• Instructions
1. According to the text on the voluntary ecological year, how long does the year usually last?
2. Return each line of the records that contains the word "screenshot".

• Page

= Voluntary ecological year =

Educational and orientation year

The voluntary ecological year in Austria and Germany is an educational and orientation year for teenagers and young adults of ages 16 through 27. The voluntary ecological year can be attended only once and usually lasts 12 months (from 1 August to 31 July of the following year).

==Germany==
===History===
In 1998 the Voluntary Ecological Year (in German: Freiwilliges Ökologisches Jahr /FÖJ) was introduced as a model project in various states in Germany. In 2002 the legal bill regarding the Freiwilliges Ökologisches Jahr passed parliamentary procedure and the FÖJ was officially established.

By June 1, 2008 a new legislation is regulating youth voluntary services. Until then, the law promoting a voluntary ecological year was in effect.

From 2002 until the suspension of conscription and therefore the mandatory alternative service in 2011 as well, it was also possible for recognized conscientious objector to do the Voluntary Ecological Year as an alternative service.

=== Mission and structure ===
Today, the Voluntary Ecological Year can be credited as a so-called "waiting term" or "waiting semester" until getting admission to a university. It is financially supported and implemented by the states and individual agencies respectively. The volunteers organize their positions independently in state and federal agencies.

The FÖJ can also be completed abroad, for example in France as the so-called Franco-German Ecological Year. However, the number of positions is very limited and there is a very high demand.

FÖJ sponsors are mostly non-profit youth organizations, such as churches or environmental protection associations. These agencies and organisations take on the selection of the operational areas and the support for the volunteers.

• Record extracts
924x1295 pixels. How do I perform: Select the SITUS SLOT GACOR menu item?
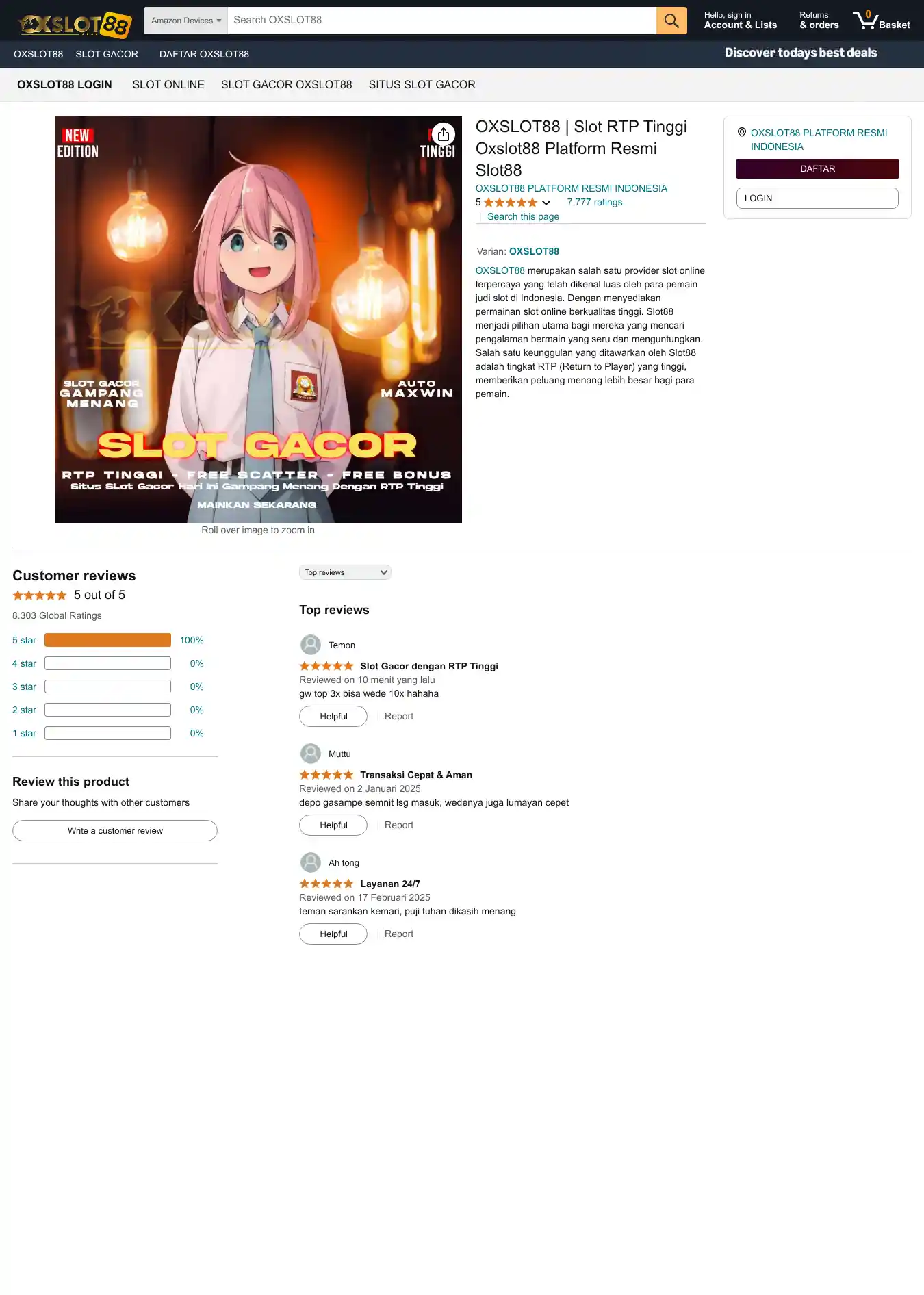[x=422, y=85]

---

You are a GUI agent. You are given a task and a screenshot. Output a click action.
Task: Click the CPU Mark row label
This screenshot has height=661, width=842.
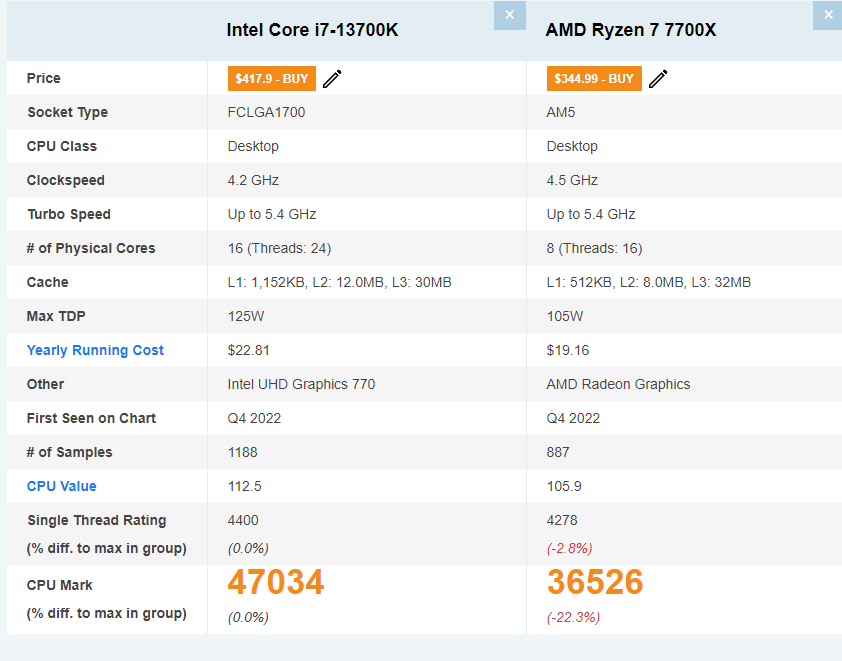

• Answers by task
1. It usually lasts 12 months, from 1 August to 31 July of the following year.

2.
You are a GUI agent. You are given a task and a screenshot. Output a click action.
This screenshot has height=661, width=842.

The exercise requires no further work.